O książkach, o Krakowie, o książkach w Krakowie i o Krakowie w książkach

poniedziałek, 2 kwietnia 2012

Podsumowanie marca


Miałam nie robić comiesięcznych podsumowań, ale chyba za bardzo lubię tą instytucję, żeby sobie tej przyjemności odmówić. Ale z drugiej strony nie bardzo jest co podsumowywać. Pod względem czytania marzec był niezwykle ubogi. Jakoś mnie to nie dziwi, zdarzało się, że w marcu nie przeczytałam nic (spadek formy po sesji, niestety), ale mimo wszystko wynik 6 książek każe się zastanowić – jak żyć?
List tych, które przeczytałam także pod względem jakościowym nie prezentuje się najlepiej”
1.       Kłamczuchy – Sara Shepard
2.       Mężczyzna na plaży. Śmierć fotografa – Henning Mankell
3.       Teleny – Oscar Wilde
4.       Gdzie mól i rdza – Paweł Pollak
5.       Portret w bieli – Nora Roberts
6.       50 teorii filozofii, które powinieneś znać – Ben Dupre

Książki przeczytane w tym miesiącu to głównie te przeczytane w ramach wyzwania Trójka e-pik – gdyby nie przedsięwzięcie sardegny, to pewnie nie przeczytałabym nic. Poza tym jedna książka została przeczytana fragmentarycznie – ale do tego została stworzona, a nie po to, żeby czytać ją duszkiem (mowa o „50 teoriach filozofii”), jedna pozostała niedoczytana – smutna przygoda z „Teleny”. I masa pozaczynanych, które muszę skończyć! Ten miesiąc obfitował w wiele zajęć, które powodowały między innymi, że byłam w ciągłym biegu i nawet siedząc w miejscu trudno mi się było skupić na jednej rzeczy. Stąd szereg książek doczytanych do połowy i pozostawionych w stanie dezorientacji – to jak to? Czytałam, podobało mi się bardzo, i porzuciłam? Hańba, Morris, hańba! Taki smutny los spotkał „Władcę Barcelony”, „Gottland”, „Wyśnione szczęście” i „Zucha”. Zaraz dostanę zeza rozbieżnego, próbując czytać dwie naraz. Szkoda, że nie mogę, jako ten pająk, mieć kilku par oczu i kilku par łapek, żeby spokojnie przejść przez to morze lektury. Dałoby mi to na pewno mnóstwo satysfakcji.

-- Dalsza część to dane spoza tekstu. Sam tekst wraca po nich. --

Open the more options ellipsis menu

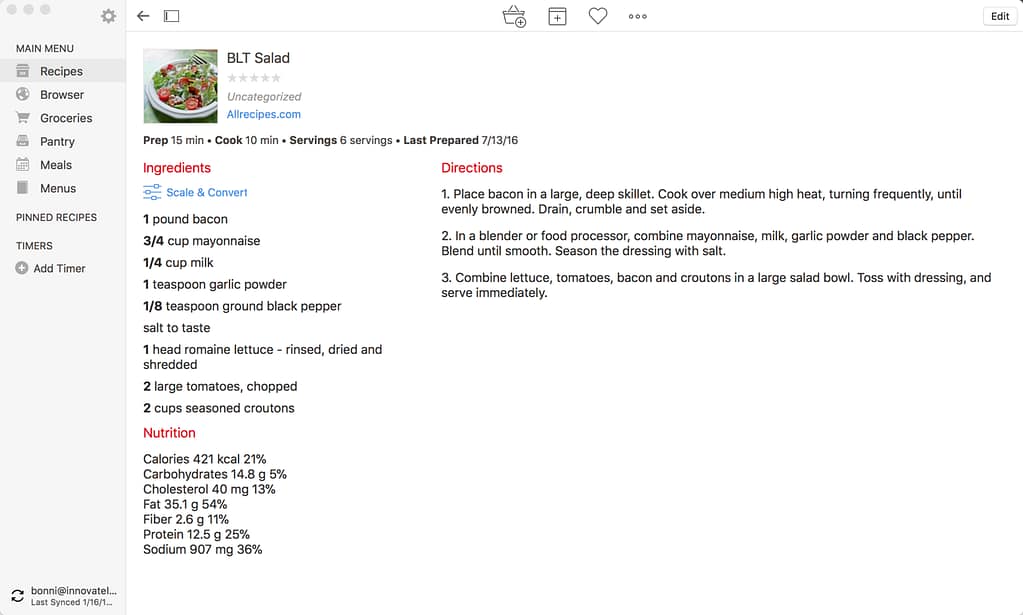638,16
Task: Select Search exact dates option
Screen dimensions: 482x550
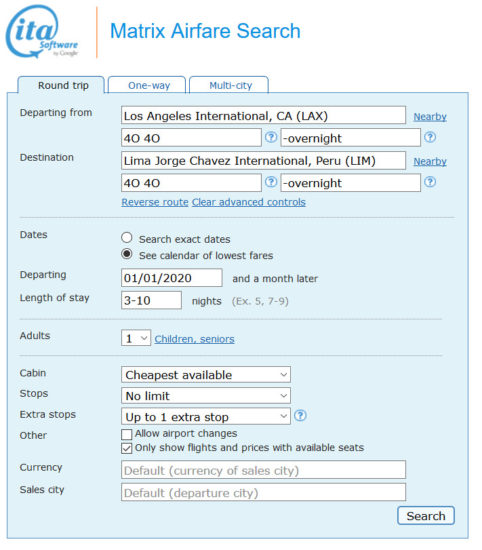Action: click(x=127, y=238)
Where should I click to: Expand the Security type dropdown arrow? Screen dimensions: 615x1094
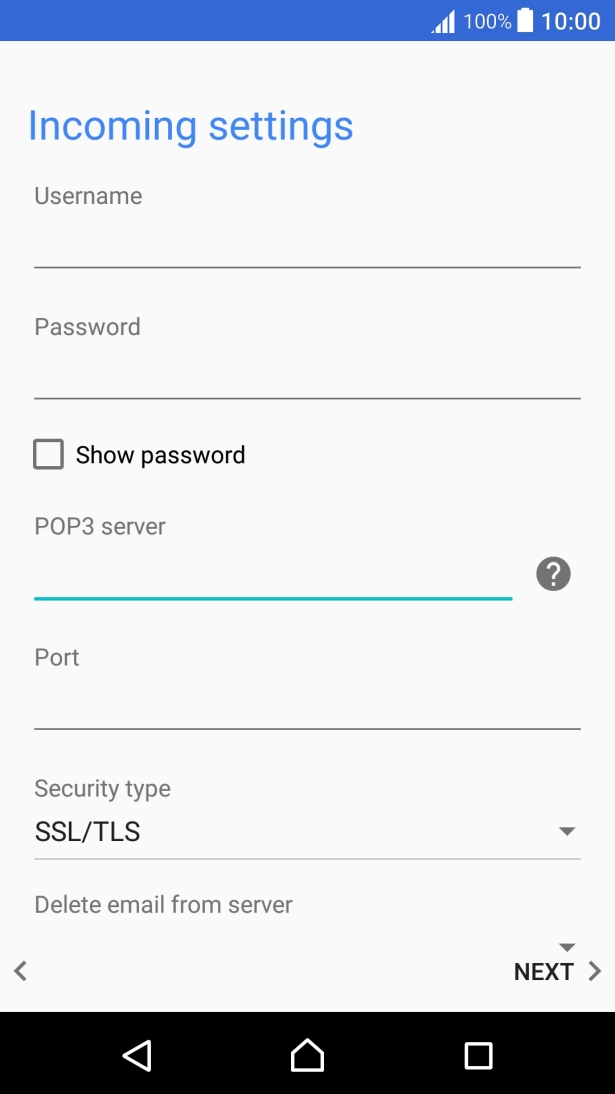567,831
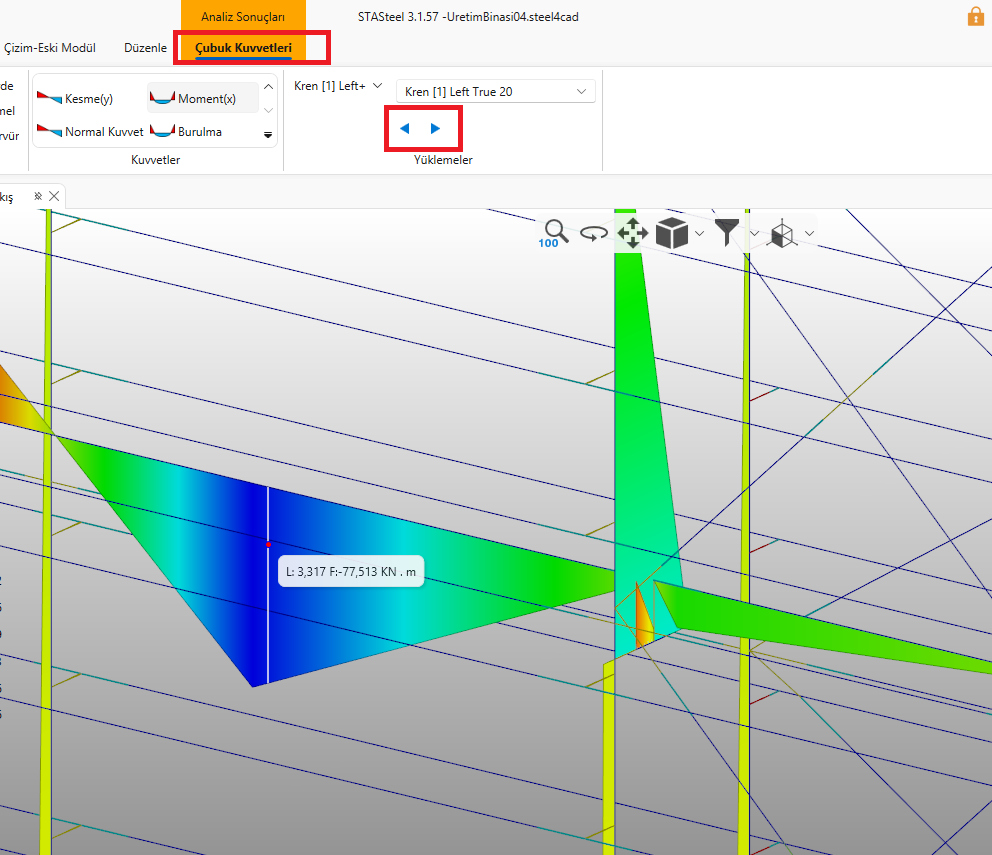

Oczywiście nie przeczytałam nic z założonych w poprzednim miesiącu tytułów. Robienie takich planów w moim przypadku to jak wrzucenie książki do Krainy Wiecznego Niebytu. Najchętniej dopisałabym do tej listy jeszcze parę rzeczy, które chciałabym przeczytać w najbliższym czasie, ale chyba nie ma to sensu – zdam się na instynkt.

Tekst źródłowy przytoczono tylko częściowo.